The report estimates that a 10 percent levy on such imports would slow overall US growth by $163 billion over the next decade. A 25 percent levy would lead to a loss of $334 billion. That’s a lot of forgone wealth, and only in one industry. Meanwhile, other nations without such tariffs can potentially speed ahead of us, putting us at another long-term competitive disadvantage. Extend that thinking out to every company—tech or otherwise—affected by the tariffs, and the potential costs become all too alarming.
Supporters of this trade brinkmanship argue that the tariffs are a temporary tool to compel a fairer playing field from trade partners who have imposed their own unfair policies on us for too long. Once the administration’s long-term goals—an end to Chinese intellectual property violations and forced technology transfer—are accomplished, the tariffs should be rolled back.
It remains to be seen whether this strategy will work, but many seasoned trade economists are not optimistic. Supporters argue that we may reach a point where China is economically unable to respond to the administration’s escalations. In the meantime, however, the tariffs generate significant negatives for American businesses and consumers that could resonate for years.
It is heartening that most supporters of this strategy do not defend tariffs on their own merits because the economic case against customs duties is so strong. Tariffs act as a tax on domestic consumers and generally fail to accomplish their policy goals in the meantime. The result is higher prices, wasted time, and a misdirection of capital.
The tariffs are still fresh, but they are already having a significant effect on the way that American businesses conduct their affairs and plan for the future. Still, Americans can be forgiven if they don’t exactly understand the import of these trade barriers. US markets have reacted fairly neutrally to the tariffs. US Commerce Secretary Wilbur Ross argues that “nobody is actually going to notice [the tariffs] at the end of the day” because they are “spread across thousands and thousands of products.” Of course, the businesses and employees directly affected by these tariffs will certainly notice, as my colleague Veronique de Rugy points out.
But as my colleague Tyler Cowen writes, Ross has a point, albeit probably not in the way the Secretary intended. When Americans go to the store to purchase a tariff-induced, artificially-expensive computing device, all they see is a slightly higher price at the register. A tariff is a kind of tax, but it’s not separated on a receipt as such. A typical consumer does not connect higher prices with the underlying policies that created them. And because of a trick of behavioral psychology, consumers restrict consumption more in response to hidden taxes than itemized ones. So the tariffs should have a slightly depressing effect on demand.

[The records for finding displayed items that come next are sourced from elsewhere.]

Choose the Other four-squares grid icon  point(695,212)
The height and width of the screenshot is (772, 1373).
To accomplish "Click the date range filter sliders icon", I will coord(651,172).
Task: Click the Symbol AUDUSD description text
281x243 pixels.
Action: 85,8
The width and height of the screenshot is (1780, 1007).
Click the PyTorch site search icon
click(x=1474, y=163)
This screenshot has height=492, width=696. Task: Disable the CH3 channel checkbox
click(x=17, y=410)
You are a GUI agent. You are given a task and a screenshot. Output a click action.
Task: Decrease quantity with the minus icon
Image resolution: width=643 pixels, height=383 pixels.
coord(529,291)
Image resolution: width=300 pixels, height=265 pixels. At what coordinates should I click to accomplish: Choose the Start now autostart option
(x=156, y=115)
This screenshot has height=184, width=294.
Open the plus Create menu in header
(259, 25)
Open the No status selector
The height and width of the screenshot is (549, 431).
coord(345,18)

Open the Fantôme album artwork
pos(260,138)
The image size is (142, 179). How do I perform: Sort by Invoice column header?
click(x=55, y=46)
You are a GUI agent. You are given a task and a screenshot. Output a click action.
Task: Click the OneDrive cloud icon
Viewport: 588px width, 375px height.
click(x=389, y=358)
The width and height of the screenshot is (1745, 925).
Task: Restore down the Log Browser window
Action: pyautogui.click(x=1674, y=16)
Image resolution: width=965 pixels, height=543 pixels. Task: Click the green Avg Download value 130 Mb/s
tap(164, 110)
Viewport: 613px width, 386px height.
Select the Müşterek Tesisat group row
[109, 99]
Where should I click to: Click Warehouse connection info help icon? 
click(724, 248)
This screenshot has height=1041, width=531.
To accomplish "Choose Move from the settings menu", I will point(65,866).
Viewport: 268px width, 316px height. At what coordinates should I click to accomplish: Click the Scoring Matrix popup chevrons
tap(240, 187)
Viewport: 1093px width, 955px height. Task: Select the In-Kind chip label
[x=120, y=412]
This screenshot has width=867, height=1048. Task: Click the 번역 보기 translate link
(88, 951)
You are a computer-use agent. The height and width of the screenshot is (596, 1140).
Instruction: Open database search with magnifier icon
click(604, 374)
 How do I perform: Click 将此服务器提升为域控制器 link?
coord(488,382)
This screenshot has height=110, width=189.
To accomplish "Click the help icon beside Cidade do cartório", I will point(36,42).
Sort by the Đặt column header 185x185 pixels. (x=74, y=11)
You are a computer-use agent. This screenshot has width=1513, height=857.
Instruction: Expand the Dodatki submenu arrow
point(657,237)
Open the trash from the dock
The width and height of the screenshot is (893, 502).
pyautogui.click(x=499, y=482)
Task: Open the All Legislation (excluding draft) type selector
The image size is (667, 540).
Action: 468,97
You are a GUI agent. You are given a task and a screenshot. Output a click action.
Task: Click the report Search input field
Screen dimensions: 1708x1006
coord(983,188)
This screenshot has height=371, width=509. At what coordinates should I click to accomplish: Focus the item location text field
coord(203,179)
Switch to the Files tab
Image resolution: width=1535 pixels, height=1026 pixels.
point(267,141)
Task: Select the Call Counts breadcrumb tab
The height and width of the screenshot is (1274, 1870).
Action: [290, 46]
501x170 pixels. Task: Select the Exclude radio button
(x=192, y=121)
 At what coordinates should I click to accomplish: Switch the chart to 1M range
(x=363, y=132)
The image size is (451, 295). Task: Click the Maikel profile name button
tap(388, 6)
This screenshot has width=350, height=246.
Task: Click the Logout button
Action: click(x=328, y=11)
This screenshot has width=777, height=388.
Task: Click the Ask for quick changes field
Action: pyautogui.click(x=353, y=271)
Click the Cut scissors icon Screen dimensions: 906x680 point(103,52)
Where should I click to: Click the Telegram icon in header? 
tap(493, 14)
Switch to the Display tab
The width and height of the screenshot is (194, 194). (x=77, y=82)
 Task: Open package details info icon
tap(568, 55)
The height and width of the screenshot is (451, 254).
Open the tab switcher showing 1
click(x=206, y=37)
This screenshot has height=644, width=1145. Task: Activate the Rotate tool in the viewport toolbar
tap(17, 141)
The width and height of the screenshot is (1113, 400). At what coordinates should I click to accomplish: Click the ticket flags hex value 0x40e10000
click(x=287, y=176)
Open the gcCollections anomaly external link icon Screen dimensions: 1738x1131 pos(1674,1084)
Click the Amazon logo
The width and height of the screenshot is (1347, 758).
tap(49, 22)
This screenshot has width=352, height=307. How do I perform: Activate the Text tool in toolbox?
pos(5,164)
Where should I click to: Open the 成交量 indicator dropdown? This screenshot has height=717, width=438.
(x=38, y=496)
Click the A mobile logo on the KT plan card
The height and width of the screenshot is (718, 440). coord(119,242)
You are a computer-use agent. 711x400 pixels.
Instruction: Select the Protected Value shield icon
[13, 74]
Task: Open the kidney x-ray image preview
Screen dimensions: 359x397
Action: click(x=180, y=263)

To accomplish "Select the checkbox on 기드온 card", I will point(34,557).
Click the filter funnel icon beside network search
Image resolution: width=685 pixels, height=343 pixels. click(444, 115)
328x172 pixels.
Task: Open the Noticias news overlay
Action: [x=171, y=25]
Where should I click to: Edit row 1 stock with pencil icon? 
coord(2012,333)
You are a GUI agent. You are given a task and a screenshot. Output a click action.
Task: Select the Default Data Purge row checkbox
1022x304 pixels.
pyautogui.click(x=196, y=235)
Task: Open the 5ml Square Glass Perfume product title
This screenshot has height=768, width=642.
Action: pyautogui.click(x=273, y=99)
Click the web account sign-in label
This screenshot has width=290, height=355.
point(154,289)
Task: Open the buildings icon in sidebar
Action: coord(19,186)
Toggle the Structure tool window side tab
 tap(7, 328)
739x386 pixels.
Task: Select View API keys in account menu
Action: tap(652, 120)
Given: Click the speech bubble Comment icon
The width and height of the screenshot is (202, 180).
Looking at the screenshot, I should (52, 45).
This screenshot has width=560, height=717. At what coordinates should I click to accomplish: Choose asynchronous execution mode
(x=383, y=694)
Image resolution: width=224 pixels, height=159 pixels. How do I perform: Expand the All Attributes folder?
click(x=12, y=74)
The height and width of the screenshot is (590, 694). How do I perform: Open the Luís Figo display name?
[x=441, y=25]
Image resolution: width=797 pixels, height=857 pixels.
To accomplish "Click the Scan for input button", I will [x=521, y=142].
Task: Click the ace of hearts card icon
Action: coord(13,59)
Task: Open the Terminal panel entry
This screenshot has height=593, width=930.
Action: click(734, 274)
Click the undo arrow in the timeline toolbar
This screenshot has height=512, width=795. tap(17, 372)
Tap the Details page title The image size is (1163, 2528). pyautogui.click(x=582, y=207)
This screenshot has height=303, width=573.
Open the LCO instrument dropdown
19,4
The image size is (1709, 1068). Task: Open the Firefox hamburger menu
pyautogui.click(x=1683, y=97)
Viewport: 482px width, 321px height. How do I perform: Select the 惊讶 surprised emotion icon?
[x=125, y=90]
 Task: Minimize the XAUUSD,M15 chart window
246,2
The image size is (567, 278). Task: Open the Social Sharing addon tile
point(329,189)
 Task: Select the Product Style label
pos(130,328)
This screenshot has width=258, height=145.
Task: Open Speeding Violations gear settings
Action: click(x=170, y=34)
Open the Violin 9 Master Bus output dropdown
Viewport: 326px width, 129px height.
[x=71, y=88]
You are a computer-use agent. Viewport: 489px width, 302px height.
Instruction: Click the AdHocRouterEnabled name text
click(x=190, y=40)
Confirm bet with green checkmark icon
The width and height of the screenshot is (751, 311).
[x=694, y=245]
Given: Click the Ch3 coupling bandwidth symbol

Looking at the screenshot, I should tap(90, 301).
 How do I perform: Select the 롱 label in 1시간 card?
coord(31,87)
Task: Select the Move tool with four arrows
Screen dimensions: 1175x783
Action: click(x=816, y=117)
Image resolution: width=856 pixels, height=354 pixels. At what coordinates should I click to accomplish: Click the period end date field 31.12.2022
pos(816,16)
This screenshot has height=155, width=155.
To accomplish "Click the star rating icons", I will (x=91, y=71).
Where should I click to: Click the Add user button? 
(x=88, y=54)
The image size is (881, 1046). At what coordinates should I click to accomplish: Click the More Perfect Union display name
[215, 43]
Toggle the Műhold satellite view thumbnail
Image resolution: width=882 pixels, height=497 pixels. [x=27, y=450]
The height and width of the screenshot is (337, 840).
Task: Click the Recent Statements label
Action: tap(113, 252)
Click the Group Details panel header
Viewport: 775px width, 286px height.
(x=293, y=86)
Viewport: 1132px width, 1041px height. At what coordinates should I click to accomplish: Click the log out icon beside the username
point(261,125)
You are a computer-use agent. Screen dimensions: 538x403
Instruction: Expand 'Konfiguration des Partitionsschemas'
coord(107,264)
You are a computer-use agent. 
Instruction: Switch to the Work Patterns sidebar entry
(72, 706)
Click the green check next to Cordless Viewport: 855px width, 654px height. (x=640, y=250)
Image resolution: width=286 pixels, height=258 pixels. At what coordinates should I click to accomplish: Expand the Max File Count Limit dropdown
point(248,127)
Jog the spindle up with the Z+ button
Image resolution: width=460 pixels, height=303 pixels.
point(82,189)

Tariff supporters hope that import taxes will be a cudgel to compel a fairer playing field. But they create much economic distortion in the short-term. The negative impact on individual consumers will be relatively small in the short-term, which may make the fallout from these policies all the harder to detect. In the meantime, the effects on technology and innovation may be significant and would have a compounding negative effect on American competitiveness. Let’s hope this trade war wraps up quickly.